6000m³ Kernite, and it’s absolutely safe in a Newbro Venture in the most secure Highsec.
And I like OP’s miner’s pride. Go for Kernite, prices are great. You’re going to learn much more, but until then, just have fun and make some hard earned ISK!
But if you want to help rookies: Build Salvagers and sell them there. If they don’t like to travel, your offer is their saving of time, that’s worth some ISK.
To explain this to everyone, yes prices will change, these are from Eve Tycoon website. The last column is estimated ISK value in one venture 5000 mining hold. Fresh rookies in the game can seldom afford much more than a venture. Mercoxit and Kernite are the big boys on the list.

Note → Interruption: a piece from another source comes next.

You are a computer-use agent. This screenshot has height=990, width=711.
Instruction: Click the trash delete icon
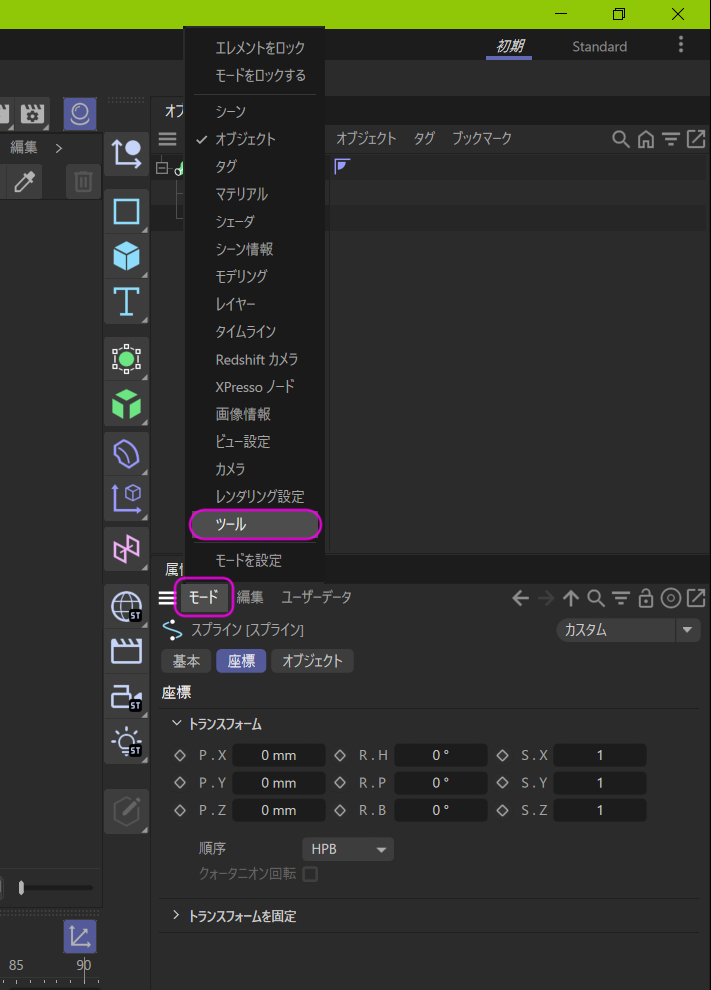pyautogui.click(x=83, y=181)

I know when players ask about mining in rookie chat, they almost always ask about increasing speed, which relates to ISK per hour. You will find the fastest mining lasers and upgrades are very expensive, the ORE Miner is currently over 160 million per laser and really not worth it setting yourself up to get ganked. Skills can’t be ganked, get your skill up then, whatever you fly will be improved by you and not the ship or modules.
An untrained rookie should not expect to see better than 1 full load every 22 minutes or more. While a fully trained alpha pilot in a venture with upgrade should get close to 14 minutes per load. Remember, you might be able to dock and drop a load off, but you will still have travel time back and forth to market. People can tell you they make 20 million ISK per hour but then don’t include the hauling.
Real mining ISK is made when you get to gas mining. The big delay factor is finding the gas clouds, I find harvesting no issue, the hauling can become a challenge depending on your location. One miasmos with half billion ISK in the hold can get ganked hard and fast.